DIRECTION 1 ->
Using the article on weed management and nitrogen, answer:
(a) On what date was it published?
(b) What nitrogen rate does the N3 level correspond to?
(c) What was the lowest net B:C ratio, and under which treatment?
DIRECTION 2 -> Pick up the article on weed management and nitrogen after its last sentence and continue it.

SELECTED TEXT ->
####
Open Access
R.K.Tiwari1 , Gaurav Mahajan1, Amit Jha2, S.K. Singh1 and S.K. Tripathi1
1Department of Agronomy, College of Agriculture, JNKVV, Rewa, Madhya Pradesh, India.
2College of Agriculture Jabalpur (M.P.), India.
J Pure Appl Microbiol. 2017;11(2):987-991
https://doi.org/10.22207/JPAM.11.2.41 | © The Author(s). 2017
Received: 10/03/2017 | Accepted: 04/05/2017 | Published: 30/06/2017
Abstract

Field experiment conducted at College of Agriculture, Rewa, Madhya Pradesh revealed that plant height, number of tillers/m2, leaf area index (LAI), dry matter accumulation (DMA) in plants, Crop growth rate (CGR) and net assimilatory rate (NAR) were higher in plots getting hand weeding twice and with application of 125 kg N/ ha (N3) as compared to lower levels of nitrogen application and other weed management practices, whereas, application of butachlor + dhaincha (1:1) + 1hand weeding had comparatively surpassed other weed management practices. Similarly, yield attributes were significantly higher in hand weeding twice with application of butachlor + dhaincha (1:1) + 1 hand weeding. Highest (1.77) net B:C ratio was captured with application of butachlor + dhaincha (1:1) + 1hand weeding  and lowest (0.87) under weedy check.
####
RAW RECORDS ->
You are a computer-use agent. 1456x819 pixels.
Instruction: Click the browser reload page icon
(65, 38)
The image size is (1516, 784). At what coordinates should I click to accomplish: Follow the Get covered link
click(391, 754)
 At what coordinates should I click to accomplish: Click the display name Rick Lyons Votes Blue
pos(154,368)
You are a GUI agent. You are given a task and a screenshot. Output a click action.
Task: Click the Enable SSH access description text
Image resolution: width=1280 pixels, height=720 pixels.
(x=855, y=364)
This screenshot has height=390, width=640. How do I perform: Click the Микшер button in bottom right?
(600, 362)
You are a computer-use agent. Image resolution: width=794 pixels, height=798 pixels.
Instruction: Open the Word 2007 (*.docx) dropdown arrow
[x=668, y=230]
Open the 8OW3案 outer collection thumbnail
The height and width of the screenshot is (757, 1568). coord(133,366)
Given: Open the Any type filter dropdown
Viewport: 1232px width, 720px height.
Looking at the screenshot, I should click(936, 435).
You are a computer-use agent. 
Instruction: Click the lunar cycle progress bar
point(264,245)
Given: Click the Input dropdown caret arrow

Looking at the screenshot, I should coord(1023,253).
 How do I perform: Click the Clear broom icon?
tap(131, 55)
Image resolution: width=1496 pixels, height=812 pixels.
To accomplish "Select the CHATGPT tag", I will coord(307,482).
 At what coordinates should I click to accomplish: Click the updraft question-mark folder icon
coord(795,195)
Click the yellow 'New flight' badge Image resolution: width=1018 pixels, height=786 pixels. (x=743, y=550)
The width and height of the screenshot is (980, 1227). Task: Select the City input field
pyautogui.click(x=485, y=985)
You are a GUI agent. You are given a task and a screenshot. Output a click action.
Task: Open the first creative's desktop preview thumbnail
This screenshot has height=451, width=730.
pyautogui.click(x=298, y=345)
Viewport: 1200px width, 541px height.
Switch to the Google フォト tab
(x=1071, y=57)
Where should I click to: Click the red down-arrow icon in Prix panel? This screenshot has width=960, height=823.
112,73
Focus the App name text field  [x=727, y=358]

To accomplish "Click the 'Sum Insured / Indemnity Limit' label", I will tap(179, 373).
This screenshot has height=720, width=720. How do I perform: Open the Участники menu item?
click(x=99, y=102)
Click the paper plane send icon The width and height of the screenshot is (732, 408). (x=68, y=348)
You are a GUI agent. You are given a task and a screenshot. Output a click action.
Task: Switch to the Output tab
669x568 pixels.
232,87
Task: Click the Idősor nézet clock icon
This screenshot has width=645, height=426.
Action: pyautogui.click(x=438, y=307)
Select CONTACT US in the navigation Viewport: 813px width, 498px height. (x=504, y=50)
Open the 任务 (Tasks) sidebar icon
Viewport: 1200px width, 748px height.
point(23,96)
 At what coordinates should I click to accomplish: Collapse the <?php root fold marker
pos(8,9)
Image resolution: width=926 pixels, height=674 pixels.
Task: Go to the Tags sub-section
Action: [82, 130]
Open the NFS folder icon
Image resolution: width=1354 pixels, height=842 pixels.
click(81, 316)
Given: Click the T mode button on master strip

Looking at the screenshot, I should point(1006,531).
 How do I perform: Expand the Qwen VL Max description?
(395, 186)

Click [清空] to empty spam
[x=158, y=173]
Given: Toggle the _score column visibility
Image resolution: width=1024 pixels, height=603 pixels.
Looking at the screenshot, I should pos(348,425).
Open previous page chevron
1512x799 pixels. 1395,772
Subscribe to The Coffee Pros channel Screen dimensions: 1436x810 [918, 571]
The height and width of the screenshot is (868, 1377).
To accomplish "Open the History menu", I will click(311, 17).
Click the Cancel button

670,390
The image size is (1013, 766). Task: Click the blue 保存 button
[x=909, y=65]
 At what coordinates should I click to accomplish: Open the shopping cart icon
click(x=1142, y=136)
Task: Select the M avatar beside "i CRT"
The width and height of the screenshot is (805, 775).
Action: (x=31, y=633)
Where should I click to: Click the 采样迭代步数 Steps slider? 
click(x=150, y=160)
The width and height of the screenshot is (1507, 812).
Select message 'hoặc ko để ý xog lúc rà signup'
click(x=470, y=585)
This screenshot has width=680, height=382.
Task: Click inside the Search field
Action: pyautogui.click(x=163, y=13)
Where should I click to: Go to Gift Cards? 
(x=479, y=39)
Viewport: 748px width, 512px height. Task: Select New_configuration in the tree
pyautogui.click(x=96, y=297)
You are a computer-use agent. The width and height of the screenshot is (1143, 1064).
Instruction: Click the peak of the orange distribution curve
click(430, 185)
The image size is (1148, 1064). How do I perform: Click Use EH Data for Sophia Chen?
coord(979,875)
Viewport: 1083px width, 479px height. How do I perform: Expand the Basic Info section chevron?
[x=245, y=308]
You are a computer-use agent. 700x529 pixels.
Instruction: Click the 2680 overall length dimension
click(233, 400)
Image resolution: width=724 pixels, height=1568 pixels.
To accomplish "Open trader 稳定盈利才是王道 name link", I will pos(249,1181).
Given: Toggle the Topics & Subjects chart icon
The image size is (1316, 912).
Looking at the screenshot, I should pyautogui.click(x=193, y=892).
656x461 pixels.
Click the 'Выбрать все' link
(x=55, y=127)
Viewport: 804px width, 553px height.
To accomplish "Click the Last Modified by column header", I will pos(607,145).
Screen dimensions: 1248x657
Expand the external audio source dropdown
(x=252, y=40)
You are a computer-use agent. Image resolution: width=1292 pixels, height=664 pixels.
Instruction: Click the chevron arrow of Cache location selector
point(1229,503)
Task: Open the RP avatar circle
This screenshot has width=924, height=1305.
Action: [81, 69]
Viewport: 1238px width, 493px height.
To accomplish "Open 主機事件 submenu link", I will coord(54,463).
####
TASK RESPONSE 1 ->
(a) 30/06/2017
(b) 125 kg N/ha
(c) 0.87, under weedy check

TASK RESPONSE 2 ->
Keywords

Direct seeded rice, Economics, Nitrogen level, Weed management

Introduction

Direct seeded rice (DSR) is becoming popular as it is cheap alternative to transplanting. Weeds have been persistent problem in rice since the beginning of settled agriculture. For Asia as a whole, weed causes an estimated 10-15% reduction in rice yield equivalent to about 50mt of rice annually. Also, reduction in grain yield to the tune of 20-95% is visualized as a result of sever crop-weed competition (Gogoi 1998). Direct seeded rice needs only 34% of the total labour requirement and saves 29% of the total cost of the transplanted crop (Ho and Romill 2000). Direct seeded rice also allows early establishment of the succeeding wheat crop, reduces methane emissions and ensures higher profit in areas with assured water supply (Balasubramanian and Hill 2000). Manual weeding is expensive, laborious and time consuming as well as difficult in early stage of crop growth. To make paddy cultivation cost effective, DSR provides an option which saves labour and water. Use of pre emergence herbicides has been found effective in early stage only but the second flush of weeds at 25-30 days after sowing (DAS) become problematic. Hence integrated weed management is one of the effective alternatives. Moderate nitrogen rates increase the crop yield independent of weed density but higher doses increase the risk of yield loss due to increased weed (Geetadevi et al 2000) Therefore the present study was undertaken to find out an effective method of weed management at varied nitrogen levels in direct seeded rice.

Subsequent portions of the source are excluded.